In the lead-up to the coup, the leader of the opposition Guillermo Leon Valencia was placed under house arrest on May 1, causing widespread civil disobedience. Dubbed the "Jornadas de Mayo," the 10-day period was marked by nationwide student protests and the impromptu shutdown of universities, newspapers, shops, factories, businesses, and banks. The ensuing student demonstrations resulted in one hundred dead, with tear gas and jets of red-colored-water being used on the demonstrators. In response, an Archbishop in Cali threatened to excommunicate those responsible for the killings.

Recognizing the growing unrest, several military leaders held a meeting and agreed on the need to depose Rojas. In the early hours of the morning on May 10, Rojas was pressured to step down, a junta taking his place soon after. He then departed with his family for Spain.
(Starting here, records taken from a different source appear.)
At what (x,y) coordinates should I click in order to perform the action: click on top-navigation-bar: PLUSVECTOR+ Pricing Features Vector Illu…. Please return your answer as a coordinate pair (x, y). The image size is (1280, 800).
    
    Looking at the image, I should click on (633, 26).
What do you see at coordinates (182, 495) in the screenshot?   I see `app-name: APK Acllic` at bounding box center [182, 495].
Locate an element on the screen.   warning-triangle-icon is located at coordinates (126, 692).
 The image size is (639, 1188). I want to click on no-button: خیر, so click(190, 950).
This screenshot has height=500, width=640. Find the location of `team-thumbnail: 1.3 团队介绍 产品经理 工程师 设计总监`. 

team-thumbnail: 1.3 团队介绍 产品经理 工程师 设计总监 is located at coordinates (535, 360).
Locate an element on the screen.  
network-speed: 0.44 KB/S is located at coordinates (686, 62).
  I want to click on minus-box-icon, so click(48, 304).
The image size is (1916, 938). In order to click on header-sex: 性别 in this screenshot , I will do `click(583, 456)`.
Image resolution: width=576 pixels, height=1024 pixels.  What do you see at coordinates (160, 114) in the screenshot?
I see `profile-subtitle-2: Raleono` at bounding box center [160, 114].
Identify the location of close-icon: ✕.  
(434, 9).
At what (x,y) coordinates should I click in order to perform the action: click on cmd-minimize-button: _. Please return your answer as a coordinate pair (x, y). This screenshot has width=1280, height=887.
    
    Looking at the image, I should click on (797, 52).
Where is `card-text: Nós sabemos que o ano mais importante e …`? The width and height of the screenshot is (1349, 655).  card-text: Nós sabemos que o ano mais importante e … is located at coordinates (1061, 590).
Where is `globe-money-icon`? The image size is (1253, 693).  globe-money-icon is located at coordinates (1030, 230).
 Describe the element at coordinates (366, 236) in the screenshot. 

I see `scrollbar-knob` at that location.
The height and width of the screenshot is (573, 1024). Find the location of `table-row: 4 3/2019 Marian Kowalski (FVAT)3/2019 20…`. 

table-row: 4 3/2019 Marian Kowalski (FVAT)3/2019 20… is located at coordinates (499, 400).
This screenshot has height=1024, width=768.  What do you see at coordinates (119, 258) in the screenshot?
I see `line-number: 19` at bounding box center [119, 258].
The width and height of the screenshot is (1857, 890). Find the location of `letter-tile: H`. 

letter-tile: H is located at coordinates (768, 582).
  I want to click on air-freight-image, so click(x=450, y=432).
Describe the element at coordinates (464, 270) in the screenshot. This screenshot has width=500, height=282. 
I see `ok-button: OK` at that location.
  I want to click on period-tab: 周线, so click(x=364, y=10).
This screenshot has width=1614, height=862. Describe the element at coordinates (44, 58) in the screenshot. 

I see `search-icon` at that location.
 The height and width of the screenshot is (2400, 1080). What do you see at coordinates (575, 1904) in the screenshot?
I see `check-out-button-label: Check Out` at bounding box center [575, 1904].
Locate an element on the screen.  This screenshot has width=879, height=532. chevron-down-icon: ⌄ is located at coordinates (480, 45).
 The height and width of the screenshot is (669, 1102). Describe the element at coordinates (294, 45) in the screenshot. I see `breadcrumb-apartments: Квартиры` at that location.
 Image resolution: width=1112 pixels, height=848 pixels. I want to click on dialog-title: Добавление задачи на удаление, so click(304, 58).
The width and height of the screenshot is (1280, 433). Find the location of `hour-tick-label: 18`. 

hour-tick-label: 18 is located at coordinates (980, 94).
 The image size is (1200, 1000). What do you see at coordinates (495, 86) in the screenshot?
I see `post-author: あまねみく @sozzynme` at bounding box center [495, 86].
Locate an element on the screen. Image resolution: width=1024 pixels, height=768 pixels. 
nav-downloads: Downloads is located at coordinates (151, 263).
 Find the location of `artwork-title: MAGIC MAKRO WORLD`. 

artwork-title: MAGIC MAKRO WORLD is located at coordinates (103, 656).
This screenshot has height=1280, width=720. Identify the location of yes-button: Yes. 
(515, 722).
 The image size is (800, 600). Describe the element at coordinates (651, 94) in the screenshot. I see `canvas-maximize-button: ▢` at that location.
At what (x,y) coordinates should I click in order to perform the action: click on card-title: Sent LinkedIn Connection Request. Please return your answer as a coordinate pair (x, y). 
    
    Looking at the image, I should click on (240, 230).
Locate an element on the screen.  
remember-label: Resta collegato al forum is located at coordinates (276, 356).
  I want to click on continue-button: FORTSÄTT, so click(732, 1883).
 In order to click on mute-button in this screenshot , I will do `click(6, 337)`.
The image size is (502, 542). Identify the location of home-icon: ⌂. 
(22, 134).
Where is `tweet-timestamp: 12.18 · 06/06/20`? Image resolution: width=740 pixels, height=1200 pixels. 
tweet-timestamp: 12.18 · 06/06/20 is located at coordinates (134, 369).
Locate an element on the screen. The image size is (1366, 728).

The five-man military junta, composed of those who had previously served under the Rojas regime, - Gabriel París, Deogracias Fonseca, Ruben Piedrahita, Rafael Navas Pardo, and Luis Ordonez - announced their intentions for the restoration of civilian rule by August 7, 1958, through elections and other measures. During this period of military rule, a largely civilian and bi-partisan cabinet was appointed with the approval of the major parties. The "Parity Commission on Institutional Readjustment" was also formed to study constitutional reform along with a two-man bi-partisan "National Commission on Criminal Investigation" to investigate corruption and malpractice.